Video Highlights
- A global logistics partner can make it easier to navigate international transportation, customs, compliance requirements, and a host of other logistical complexities
- Outsourcing logistics needs can increase efficiencies, cut costs and help businesses adapt faster to global trends
How to Launch an Effective Global Strategy
Not so long ago, a small- or medium-size business tempted by offshore manufacturing or by selling to growth markets overseas was very often thwarted by the complexities, costs, and basic where-to-begin fog surrounding global trade. But today, new logistics service providers manage these issues and many others for you, enabling all-size businesses to launch a global trade strategy quickly and cost-effectively.The Web and widespread adoption of pay-as-you-go software has made it easy to navigate international transportation, customs, compliance requirements, and a host of other logistical complexities. Now any size business can get a sample or product designed, prototyped, made, and sold globally with the heavy lifting done by experts—companies whose core business is managing ever-changing global networks for you.
Bob Ferrari, vice president and managing director of The Ferrari Consulting and Research Group and executive editor of Supply Chain Matters, agrees. "The bulk of double-digit sales growth today resides in the emerging markets such as Asia Pacific, India, Russia, and Eastern Europe. Small to mid-size businesses (SMBs) that seek new growth markets are inevitably going to end up here."
Global Trading Blocs
As a consequence, these high-demand areas are attracting more manufacturing and logistics-related service infrastructure. "We’re beginning to see the supply chain becoming more focused within trading blocs," says Larry Lapide, an MIT research affiliate and recently retired director of MIT’s Demand Management Center for Transportation & Logistics. "Blocs might include the U.S. trading within the Western Hemisphere; Europe with Africa, Eastern Europe, and parts of Asia; China with its Asian trading partner companies, and possibly Japan."
Fraser cites recent work of Cambridge University’s Paul Christodoulou, who has identified a related emerging global business practice—Global Manufacturing Footprint Design. Professor Christodoulou describes it as a dynamic process that focuses on reconfiguring global manufacturing and support resources around specific projects to align business strategy and supply chain resources. These footprints will be reconfigured as demand requires on a continuous basis, requiring extremely agile logistics support.
Exporting First Steps
"If you’re an SMB with a product idea and want some traction in the market, first you have to make some tough decisions about how to allocate your money," Ferrari says. "You may want to invest in the product design, or if sourcing is key to your strategic long-term plan, you may do the sourcing yourself and outsource the logistics piece. You can also outsource the whole process, from product design to order fulfillment. But whether you decide to outsource piecemeal or the whole process to a one-stop shop, you don’t have to compromise on overall visibility. With the Internet and the adoption of more advanced inbound or outbound supply chain synchronization technologies, all sorts of visibility options are available."

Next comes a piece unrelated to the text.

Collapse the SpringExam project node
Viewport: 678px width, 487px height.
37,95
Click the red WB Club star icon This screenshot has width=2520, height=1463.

When the price of oil skyrocked to $125 a barrel, companies began near-shoring as well as taking other resource-saving measures, Ferrari explains. "One strategy, driven by product and model proliferation, is to retain low-cost manufacturers—largely in China—and send the unfinished products to be finished in distribution centers close to where demand fulfillment occurs," he says. "Logistics suppliers provide these postponed manufacturing services and also direct shipment from manufacturers. After 2008, when demand dropped precipitously, postponement flexibility was very important to cash flow."
No matter how dynamic global networks become, however, Fraser notes that you still need a trusted relationship with suppliers. "Having reliable suppliers as you build out in each of the areas where you are working is key," she says. "This is where a logistics provider’s role will be very important. We foresee that volatility is and will be the new normal. It’s not only that credit is tight, but markets will be far more unpredictable."
The consensus among thought leaders is that those companies, big or small—size is not the determining factor—developing competitive and distributed global trade strategies are the ones most likely to succeed today and tomorrow. "Today’s elongated supply chains are a lot more complicated for all companies," says Kimberly Knickle, practice director, emerging agenda, for Manufacturing Insights. "Increased expectations for supplier partnerships are putting a lot more pressure on logistics. Every participant is trying to take on efficiencies and reduce costs, resulting in logistics having to step up."
"Despite the on-going pressures to reduce costs, I’m not so sure we’ll see a reduction in product proliferation," Ferrari adds. "Customer needs drive demand, and this fusing of sourcing/production/distribution strategy serves those needs. Logistics becomes the key enabler. We’re always going to need efficient sources of manufacturing, but logistics assures having product where you and your customers need it."